Scan the entries below. Return every line that includes "Monthly".

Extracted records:
──────────────────────────────

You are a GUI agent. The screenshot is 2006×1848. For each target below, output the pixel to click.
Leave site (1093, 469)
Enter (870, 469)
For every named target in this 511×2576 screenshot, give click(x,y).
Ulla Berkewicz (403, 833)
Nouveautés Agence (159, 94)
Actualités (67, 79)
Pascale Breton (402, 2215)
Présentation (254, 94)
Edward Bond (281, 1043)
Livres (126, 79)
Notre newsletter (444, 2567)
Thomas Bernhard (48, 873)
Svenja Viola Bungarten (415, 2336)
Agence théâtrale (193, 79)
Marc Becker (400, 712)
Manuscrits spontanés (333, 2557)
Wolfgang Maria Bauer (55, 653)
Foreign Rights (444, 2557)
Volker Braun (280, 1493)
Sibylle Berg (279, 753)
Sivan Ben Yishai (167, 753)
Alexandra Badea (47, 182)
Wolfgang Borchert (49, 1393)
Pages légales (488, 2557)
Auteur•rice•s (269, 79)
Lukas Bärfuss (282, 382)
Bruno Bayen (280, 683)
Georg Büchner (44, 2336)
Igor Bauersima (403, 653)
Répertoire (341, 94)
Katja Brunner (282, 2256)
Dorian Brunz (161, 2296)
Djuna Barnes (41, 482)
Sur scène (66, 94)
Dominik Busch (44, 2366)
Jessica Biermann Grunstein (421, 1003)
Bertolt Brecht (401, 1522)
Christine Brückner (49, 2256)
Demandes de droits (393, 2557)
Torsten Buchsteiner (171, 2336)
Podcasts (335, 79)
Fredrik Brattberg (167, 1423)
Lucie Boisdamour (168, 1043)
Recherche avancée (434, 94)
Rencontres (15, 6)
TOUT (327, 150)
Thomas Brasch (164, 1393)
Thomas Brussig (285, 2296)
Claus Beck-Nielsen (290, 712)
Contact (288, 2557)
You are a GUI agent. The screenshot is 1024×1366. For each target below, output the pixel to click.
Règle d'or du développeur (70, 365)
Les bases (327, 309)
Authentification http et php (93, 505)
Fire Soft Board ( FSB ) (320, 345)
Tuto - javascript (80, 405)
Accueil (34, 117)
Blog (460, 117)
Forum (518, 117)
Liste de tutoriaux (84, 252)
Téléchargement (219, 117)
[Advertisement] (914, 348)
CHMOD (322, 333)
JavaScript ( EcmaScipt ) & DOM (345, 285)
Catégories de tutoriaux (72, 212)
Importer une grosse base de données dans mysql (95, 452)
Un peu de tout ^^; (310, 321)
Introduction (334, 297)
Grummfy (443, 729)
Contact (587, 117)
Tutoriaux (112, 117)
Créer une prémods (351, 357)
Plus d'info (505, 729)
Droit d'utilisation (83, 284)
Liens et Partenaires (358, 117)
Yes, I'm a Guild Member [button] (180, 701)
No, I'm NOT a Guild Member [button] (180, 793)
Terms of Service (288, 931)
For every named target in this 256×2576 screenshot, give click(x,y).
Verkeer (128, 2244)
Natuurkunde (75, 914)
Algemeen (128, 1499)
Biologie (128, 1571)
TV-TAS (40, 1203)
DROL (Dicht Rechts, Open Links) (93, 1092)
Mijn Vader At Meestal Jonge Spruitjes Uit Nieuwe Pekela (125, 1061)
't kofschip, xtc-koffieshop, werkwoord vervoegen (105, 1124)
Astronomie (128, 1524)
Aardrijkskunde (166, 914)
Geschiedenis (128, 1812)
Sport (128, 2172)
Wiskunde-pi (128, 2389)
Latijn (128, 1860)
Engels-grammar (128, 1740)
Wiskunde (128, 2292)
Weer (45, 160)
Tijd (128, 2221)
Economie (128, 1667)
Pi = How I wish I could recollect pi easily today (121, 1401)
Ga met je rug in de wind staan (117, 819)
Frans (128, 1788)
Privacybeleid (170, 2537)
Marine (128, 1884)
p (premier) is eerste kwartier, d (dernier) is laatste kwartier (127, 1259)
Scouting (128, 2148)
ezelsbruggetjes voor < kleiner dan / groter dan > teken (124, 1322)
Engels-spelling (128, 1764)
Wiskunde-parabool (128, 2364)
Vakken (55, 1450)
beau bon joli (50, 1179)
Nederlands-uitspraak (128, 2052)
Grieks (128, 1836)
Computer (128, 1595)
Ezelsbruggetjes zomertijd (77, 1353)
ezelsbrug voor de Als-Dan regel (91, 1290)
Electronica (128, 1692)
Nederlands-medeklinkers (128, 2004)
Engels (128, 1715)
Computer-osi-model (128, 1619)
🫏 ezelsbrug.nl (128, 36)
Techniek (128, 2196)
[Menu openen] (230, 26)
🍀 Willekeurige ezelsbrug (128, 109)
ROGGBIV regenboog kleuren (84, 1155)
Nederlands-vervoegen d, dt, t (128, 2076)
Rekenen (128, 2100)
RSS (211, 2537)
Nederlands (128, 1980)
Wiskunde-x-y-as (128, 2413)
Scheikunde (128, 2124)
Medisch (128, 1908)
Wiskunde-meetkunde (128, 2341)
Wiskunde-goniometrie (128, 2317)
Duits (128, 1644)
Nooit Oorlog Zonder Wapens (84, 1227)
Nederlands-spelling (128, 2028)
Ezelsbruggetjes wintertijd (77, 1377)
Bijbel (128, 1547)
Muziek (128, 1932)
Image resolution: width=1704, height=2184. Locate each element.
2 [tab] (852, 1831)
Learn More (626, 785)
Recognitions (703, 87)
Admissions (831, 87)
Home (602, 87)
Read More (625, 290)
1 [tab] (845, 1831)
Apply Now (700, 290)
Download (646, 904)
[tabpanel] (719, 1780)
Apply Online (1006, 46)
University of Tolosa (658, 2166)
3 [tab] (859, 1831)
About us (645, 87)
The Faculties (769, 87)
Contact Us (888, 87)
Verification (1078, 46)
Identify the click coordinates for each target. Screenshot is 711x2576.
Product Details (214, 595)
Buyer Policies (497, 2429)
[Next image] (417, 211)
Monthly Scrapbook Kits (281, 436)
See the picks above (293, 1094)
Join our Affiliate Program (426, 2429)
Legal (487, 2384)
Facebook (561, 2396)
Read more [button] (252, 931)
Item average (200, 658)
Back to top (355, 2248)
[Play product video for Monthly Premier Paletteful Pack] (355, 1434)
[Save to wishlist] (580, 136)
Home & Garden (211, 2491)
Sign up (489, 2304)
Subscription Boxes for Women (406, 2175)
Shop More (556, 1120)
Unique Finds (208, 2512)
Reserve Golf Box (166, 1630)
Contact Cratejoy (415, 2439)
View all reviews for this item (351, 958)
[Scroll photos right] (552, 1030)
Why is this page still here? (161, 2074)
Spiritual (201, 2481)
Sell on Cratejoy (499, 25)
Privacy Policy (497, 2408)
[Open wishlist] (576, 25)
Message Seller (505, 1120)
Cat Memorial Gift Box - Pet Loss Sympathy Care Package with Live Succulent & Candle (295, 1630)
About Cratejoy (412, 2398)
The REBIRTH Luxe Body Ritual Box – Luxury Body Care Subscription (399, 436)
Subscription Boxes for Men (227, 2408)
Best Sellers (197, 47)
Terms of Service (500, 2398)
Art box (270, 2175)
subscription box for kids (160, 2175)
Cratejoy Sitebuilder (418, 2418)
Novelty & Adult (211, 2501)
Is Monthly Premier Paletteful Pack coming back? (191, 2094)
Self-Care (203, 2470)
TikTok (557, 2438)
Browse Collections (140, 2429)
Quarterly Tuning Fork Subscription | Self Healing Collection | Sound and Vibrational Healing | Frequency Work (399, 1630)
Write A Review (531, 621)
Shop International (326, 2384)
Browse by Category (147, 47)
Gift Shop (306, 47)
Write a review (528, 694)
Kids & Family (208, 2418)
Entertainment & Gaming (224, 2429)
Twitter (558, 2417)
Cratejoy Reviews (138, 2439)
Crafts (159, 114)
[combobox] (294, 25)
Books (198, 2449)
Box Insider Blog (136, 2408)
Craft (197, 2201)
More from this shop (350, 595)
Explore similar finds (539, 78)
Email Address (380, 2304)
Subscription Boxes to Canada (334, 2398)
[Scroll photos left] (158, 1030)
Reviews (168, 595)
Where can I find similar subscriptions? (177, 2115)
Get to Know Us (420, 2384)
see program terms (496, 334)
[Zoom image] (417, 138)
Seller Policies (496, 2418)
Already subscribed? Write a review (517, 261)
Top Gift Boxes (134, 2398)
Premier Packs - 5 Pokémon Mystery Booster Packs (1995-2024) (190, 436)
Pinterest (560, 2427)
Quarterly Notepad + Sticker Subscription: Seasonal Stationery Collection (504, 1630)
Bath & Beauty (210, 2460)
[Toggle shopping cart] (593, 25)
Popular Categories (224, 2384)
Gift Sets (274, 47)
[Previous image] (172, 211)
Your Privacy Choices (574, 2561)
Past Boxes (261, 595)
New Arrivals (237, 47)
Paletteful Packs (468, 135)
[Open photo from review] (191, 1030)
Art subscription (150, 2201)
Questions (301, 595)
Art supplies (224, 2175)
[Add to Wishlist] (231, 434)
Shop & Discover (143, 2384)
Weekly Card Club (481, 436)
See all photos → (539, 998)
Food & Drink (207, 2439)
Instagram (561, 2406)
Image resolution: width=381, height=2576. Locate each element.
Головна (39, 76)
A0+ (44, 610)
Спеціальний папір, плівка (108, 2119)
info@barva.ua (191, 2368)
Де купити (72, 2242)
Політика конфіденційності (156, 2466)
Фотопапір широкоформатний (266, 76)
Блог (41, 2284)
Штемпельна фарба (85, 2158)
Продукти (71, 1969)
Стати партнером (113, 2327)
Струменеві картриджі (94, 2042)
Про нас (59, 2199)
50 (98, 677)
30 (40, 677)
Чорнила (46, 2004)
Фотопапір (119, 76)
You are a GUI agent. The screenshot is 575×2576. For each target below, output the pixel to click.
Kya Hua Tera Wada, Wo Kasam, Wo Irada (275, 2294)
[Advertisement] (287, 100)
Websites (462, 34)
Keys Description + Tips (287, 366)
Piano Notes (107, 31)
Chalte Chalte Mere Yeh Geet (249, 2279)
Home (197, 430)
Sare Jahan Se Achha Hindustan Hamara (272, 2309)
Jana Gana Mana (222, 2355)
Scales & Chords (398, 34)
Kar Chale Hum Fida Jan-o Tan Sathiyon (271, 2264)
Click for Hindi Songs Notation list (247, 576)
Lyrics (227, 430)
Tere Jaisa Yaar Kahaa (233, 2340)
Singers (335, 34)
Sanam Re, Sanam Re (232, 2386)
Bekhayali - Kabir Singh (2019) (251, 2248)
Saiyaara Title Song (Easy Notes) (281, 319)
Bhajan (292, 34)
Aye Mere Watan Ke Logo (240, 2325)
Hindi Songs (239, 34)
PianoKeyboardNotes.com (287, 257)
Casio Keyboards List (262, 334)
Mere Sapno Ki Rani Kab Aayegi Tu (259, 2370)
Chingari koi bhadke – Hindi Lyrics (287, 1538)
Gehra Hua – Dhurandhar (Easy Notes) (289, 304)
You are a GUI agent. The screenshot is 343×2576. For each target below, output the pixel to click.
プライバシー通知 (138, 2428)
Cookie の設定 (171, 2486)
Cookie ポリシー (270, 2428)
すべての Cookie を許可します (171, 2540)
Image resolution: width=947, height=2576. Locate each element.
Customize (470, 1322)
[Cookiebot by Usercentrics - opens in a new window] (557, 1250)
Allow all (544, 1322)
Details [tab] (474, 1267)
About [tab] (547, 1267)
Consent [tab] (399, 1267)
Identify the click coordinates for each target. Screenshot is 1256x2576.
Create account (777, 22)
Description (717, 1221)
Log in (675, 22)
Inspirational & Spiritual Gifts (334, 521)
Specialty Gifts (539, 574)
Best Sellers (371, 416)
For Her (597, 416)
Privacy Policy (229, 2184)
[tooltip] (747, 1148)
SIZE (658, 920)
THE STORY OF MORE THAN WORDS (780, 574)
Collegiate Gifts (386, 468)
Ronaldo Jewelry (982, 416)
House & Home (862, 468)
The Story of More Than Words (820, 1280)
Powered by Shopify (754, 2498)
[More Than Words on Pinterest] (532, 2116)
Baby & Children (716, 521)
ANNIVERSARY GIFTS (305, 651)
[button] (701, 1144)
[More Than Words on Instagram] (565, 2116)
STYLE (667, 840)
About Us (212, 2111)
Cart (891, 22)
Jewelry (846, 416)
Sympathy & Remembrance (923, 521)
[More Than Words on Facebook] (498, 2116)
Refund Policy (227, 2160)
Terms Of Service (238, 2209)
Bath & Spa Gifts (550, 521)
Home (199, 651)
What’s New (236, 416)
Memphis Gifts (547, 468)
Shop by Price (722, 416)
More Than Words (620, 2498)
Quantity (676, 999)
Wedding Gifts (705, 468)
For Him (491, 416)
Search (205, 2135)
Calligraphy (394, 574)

──────────────────────────────

WRITTEN ANSWER>
Monthly Scrapbook Kits (281, 436)
[Play product video for Monthly Premier Paletteful Pack] (355, 1434)
Is Monthly Premier Paletteful Pack coming back? (191, 2094)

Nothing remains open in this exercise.